Friday, November 11, 2016

Post XI - Document

The Amaranth color is mentioned in an Italian newspaper, Regio Delle Due Sicilie, Naples, 30th of March, 1811.




The book Amaranth: Modern Prospects for an Ancient Crop, 1984 talks about the importance of Amaranth grains to pre-columbian people, such as in their alimentation or rituals and beliefs. 
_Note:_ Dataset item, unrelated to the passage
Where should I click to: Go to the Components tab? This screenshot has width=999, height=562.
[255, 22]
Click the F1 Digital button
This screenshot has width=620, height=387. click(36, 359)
Aesop's Fables, sixth century b.C. - "The Rose and the Amaranth"
A Rose and an Amaranth blossomed side by side in a garden,
and the Amaranth said to her neighbour,
"How I envy you your beauty and your sweet scent!
No wonder you are such a universal favourite."
But the Rose replied with a shade of sadness in her voice,
"Ah, my dear friend, I bloom but for a time:
my petals soon wither and fall, and then I die.
But your flowers never fade, even if they are cut;
for they are everlasting."

John Milton's poem Paradise Lost (1667), Amaranth as a symbol of immortality
"Immortal amarant, a flower which once
In paradise, fast by the tree of life,
Began to bloom; but soon for man's offence
To heaven removed, where first it grew, there grows,
And flowers aloft, shading the fount of life,
And where the river of bliss through midst of heaven
Rolls o'er elysian flowers her amber stream:
With these that never fade the spirits elect
Bind their resplendent locks."

Plinio il Vecchio, speaks of amaranth in the "Naturalis Historia" by referring to the fact that the plant never withers and the flowers can be collected and maintained for a long time in the water.


Literature:

Amaranth is the name of the otherworldly pantheon that amuses itself by toying with individuals' luck in Tim Lebbon's novel "The Unfortunate".

"Love-Lies-Bleeding" (a poetic name for the amaranth flower) is the title of a 2005 play by Don DeLillo.


In Orson Scott Card's novel "Speaker for the Dead", amaranth is the only grass in the limited ecosystem of the planet Lusitania.



In the novel "To Live Forever" by Jack Vance, the members of the Amaranth Society have achieved immortality.
                                           
                                           

In Garth Nix's novel Abhorsen, the third chapter is entitled "Amaranth, Rosemary and Tears".